- [Instructions to follow]: Repeat the lines below without any change, starting with the line that contains "Toggle 离线 legend in device status chart" and going on through the last of the lines.

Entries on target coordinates
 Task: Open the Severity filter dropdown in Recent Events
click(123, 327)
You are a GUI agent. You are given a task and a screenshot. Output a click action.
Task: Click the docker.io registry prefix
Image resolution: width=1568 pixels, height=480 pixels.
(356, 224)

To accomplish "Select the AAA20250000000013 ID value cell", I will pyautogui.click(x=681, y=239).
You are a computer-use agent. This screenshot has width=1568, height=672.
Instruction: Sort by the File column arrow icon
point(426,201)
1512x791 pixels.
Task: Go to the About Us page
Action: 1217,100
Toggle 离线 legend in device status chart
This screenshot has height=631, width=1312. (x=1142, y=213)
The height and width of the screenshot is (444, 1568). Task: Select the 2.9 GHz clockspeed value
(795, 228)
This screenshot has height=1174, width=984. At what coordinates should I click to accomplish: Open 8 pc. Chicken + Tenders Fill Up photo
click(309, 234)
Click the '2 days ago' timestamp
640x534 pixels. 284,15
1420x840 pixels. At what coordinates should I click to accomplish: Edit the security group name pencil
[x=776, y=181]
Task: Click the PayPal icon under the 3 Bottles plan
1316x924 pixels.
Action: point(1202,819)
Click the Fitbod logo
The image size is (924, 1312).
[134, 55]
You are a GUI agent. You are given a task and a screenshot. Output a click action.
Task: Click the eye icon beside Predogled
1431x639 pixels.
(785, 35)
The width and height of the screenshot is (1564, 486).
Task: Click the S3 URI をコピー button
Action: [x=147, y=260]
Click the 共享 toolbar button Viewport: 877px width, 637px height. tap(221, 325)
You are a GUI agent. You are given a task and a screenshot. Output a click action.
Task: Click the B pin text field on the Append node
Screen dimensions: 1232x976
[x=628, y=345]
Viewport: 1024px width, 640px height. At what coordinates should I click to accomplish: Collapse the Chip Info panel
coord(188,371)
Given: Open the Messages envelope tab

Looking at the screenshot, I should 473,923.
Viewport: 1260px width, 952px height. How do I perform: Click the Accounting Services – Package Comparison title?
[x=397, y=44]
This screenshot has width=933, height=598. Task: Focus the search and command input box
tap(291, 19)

- [Result of the exercise]:
Toggle 离线 legend in device status chart
This screenshot has height=631, width=1312. (x=1142, y=213)
The height and width of the screenshot is (444, 1568). Task: Select the 2.9 GHz clockspeed value
(795, 228)
This screenshot has height=1174, width=984. At what coordinates should I click to accomplish: Open 8 pc. Chicken + Tenders Fill Up photo
click(309, 234)
Click the '2 days ago' timestamp
640x534 pixels. 284,15
1420x840 pixels. At what coordinates should I click to accomplish: Edit the security group name pencil
[x=776, y=181]
Task: Click the PayPal icon under the 3 Bottles plan
1316x924 pixels.
Action: point(1202,819)
Click the Fitbod logo
The image size is (924, 1312).
[134, 55]
You are a GUI agent. You are given a task and a screenshot. Output a click action.
Task: Click the eye icon beside Predogled
1431x639 pixels.
(785, 35)
The width and height of the screenshot is (1564, 486).
Task: Click the S3 URI をコピー button
Action: [x=147, y=260]
Click the 共享 toolbar button Viewport: 877px width, 637px height. tap(221, 325)
You are a GUI agent. You are given a task and a screenshot. Output a click action.
Task: Click the B pin text field on the Append node
Screen dimensions: 1232x976
[x=628, y=345]
Viewport: 1024px width, 640px height. At what coordinates should I click to accomplish: Collapse the Chip Info panel
coord(188,371)
Given: Open the Messages envelope tab

Looking at the screenshot, I should 473,923.
Viewport: 1260px width, 952px height. How do I perform: Click the Accounting Services – Package Comparison title?
[x=397, y=44]
This screenshot has width=933, height=598. Task: Focus the search and command input box
tap(291, 19)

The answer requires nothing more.